[Данные для поиска элементов]

-------------------------

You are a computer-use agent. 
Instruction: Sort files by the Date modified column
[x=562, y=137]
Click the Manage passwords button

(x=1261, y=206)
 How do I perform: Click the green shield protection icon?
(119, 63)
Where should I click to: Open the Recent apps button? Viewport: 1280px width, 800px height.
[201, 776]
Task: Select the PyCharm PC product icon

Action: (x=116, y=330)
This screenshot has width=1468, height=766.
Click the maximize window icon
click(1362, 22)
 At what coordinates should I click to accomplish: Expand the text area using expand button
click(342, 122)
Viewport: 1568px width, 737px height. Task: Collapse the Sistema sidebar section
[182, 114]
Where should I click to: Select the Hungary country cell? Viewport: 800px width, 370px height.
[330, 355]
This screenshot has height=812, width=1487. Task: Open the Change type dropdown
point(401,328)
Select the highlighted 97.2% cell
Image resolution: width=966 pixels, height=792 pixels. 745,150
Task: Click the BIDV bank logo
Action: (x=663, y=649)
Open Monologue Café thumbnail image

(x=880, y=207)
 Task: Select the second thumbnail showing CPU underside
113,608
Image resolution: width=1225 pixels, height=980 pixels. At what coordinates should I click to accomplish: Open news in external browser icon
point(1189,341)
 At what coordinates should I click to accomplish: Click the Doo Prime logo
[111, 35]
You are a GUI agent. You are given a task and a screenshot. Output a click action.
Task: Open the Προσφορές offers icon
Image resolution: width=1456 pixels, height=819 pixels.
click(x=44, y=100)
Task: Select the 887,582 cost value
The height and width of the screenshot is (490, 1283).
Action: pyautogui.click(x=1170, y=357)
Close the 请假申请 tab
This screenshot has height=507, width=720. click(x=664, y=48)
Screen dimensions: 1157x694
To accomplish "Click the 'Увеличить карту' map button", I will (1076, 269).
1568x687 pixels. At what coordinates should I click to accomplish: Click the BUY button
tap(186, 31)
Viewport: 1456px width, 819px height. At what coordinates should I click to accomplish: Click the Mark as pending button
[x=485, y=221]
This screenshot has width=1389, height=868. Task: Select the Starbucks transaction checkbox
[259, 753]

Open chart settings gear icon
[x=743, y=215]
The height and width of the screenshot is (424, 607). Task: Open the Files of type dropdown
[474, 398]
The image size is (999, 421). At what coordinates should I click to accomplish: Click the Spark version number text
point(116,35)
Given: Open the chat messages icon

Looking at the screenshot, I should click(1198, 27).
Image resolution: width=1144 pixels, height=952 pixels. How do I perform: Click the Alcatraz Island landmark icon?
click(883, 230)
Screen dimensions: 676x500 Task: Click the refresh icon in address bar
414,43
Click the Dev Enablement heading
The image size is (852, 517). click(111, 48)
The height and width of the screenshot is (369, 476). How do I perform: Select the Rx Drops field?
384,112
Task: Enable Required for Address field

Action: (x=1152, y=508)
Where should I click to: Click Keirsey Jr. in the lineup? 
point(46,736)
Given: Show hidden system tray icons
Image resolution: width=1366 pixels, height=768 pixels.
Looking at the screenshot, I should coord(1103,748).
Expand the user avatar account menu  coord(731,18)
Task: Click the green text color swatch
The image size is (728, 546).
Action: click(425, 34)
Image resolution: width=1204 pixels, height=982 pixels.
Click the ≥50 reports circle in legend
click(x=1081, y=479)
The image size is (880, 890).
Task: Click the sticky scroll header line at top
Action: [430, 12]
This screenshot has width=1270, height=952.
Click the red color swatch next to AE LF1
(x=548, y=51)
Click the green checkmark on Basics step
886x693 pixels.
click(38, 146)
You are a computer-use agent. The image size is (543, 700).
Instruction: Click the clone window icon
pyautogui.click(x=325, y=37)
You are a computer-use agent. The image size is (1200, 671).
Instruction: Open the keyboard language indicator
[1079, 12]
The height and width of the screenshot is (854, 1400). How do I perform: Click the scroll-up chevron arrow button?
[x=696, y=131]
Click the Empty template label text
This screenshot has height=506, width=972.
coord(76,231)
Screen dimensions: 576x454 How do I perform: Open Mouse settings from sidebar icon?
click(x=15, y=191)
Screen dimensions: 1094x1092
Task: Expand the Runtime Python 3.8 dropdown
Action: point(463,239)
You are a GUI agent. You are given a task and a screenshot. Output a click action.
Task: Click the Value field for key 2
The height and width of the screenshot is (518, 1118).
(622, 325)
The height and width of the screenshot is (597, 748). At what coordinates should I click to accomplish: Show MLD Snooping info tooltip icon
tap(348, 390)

-------------------------

* _ПОСТАНОВКА ЗАДАЧИ_
Замените в приведенных выше данных «maximize window icon» на «minimize window icon» и выведите все данные целиком, больше ничего не меняя.

* _РЕШЕНИЕ ЗАДАЧИ_
You are a computer-use agent. 
Instruction: Sort files by the Date modified column
[x=562, y=137]
Click the Manage passwords button

(x=1261, y=206)
 How do I perform: Click the green shield protection icon?
(119, 63)
Where should I click to: Open the Recent apps button? Viewport: 1280px width, 800px height.
[201, 776]
Task: Select the PyCharm PC product icon

Action: (x=116, y=330)
This screenshot has width=1468, height=766.
Click the minimize window icon
click(1362, 22)
 At what coordinates should I click to accomplish: Expand the text area using expand button
click(342, 122)
Viewport: 1568px width, 737px height. Task: Collapse the Sistema sidebar section
[182, 114]
Where should I click to: Select the Hungary country cell? Viewport: 800px width, 370px height.
[330, 355]
This screenshot has height=812, width=1487. Task: Open the Change type dropdown
point(401,328)
Select the highlighted 97.2% cell
Image resolution: width=966 pixels, height=792 pixels. 745,150
Task: Click the BIDV bank logo
Action: (x=663, y=649)
Open Monologue Café thumbnail image

(x=880, y=207)
 Task: Select the second thumbnail showing CPU underside
113,608
Image resolution: width=1225 pixels, height=980 pixels. At what coordinates should I click to accomplish: Open news in external browser icon
point(1189,341)
 At what coordinates should I click to accomplish: Click the Doo Prime logo
[111, 35]
You are a GUI agent. You are given a task and a screenshot. Output a click action.
Task: Open the Προσφορές offers icon
Image resolution: width=1456 pixels, height=819 pixels.
click(x=44, y=100)
Task: Select the 887,582 cost value
The height and width of the screenshot is (490, 1283).
Action: pyautogui.click(x=1170, y=357)
Close the 请假申请 tab
This screenshot has height=507, width=720. click(x=664, y=48)
Screen dimensions: 1157x694
To accomplish "Click the 'Увеличить карту' map button", I will (1076, 269).
1568x687 pixels. At what coordinates should I click to accomplish: Click the BUY button
tap(186, 31)
Viewport: 1456px width, 819px height. At what coordinates should I click to accomplish: Click the Mark as pending button
[x=485, y=221]
This screenshot has width=1389, height=868. Task: Select the Starbucks transaction checkbox
[259, 753]

Open chart settings gear icon
[x=743, y=215]
The height and width of the screenshot is (424, 607). Task: Open the Files of type dropdown
[474, 398]
The image size is (999, 421). At what coordinates should I click to accomplish: Click the Spark version number text
point(116,35)
Given: Open the chat messages icon

Looking at the screenshot, I should click(1198, 27).
Image resolution: width=1144 pixels, height=952 pixels. How do I perform: Click the Alcatraz Island landmark icon?
click(883, 230)
Screen dimensions: 676x500 Task: Click the refresh icon in address bar
414,43
Click the Dev Enablement heading
The image size is (852, 517). click(111, 48)
The height and width of the screenshot is (369, 476). How do I perform: Select the Rx Drops field?
384,112
Task: Enable Required for Address field

Action: (x=1152, y=508)
Where should I click to: Click Keirsey Jr. in the lineup? 
point(46,736)
Given: Show hidden system tray icons
Image resolution: width=1366 pixels, height=768 pixels.
Looking at the screenshot, I should coord(1103,748).
Expand the user avatar account menu  coord(731,18)
Task: Click the green text color swatch
The image size is (728, 546).
Action: click(425, 34)
Image resolution: width=1204 pixels, height=982 pixels.
Click the ≥50 reports circle in legend
click(x=1081, y=479)
The image size is (880, 890).
Task: Click the sticky scroll header line at top
Action: [430, 12]
This screenshot has width=1270, height=952.
Click the red color swatch next to AE LF1
(x=548, y=51)
Click the green checkmark on Basics step
886x693 pixels.
click(38, 146)
You are a computer-use agent. The image size is (543, 700).
Instruction: Click the clone window icon
pyautogui.click(x=325, y=37)
You are a computer-use agent. The image size is (1200, 671).
Instruction: Open the keyboard language indicator
[1079, 12]
The height and width of the screenshot is (854, 1400). How do I perform: Click the scroll-up chevron arrow button?
[x=696, y=131]
Click the Empty template label text
This screenshot has height=506, width=972.
coord(76,231)
Screen dimensions: 576x454 How do I perform: Open Mouse settings from sidebar icon?
click(x=15, y=191)
Screen dimensions: 1094x1092
Task: Expand the Runtime Python 3.8 dropdown
Action: point(463,239)
You are a GUI agent. You are given a task and a screenshot. Output a click action.
Task: Click the Value field for key 2
The height and width of the screenshot is (518, 1118).
(622, 325)
The height and width of the screenshot is (597, 748). At what coordinates should I click to accomplish: Show MLD Snooping info tooltip icon
tap(348, 390)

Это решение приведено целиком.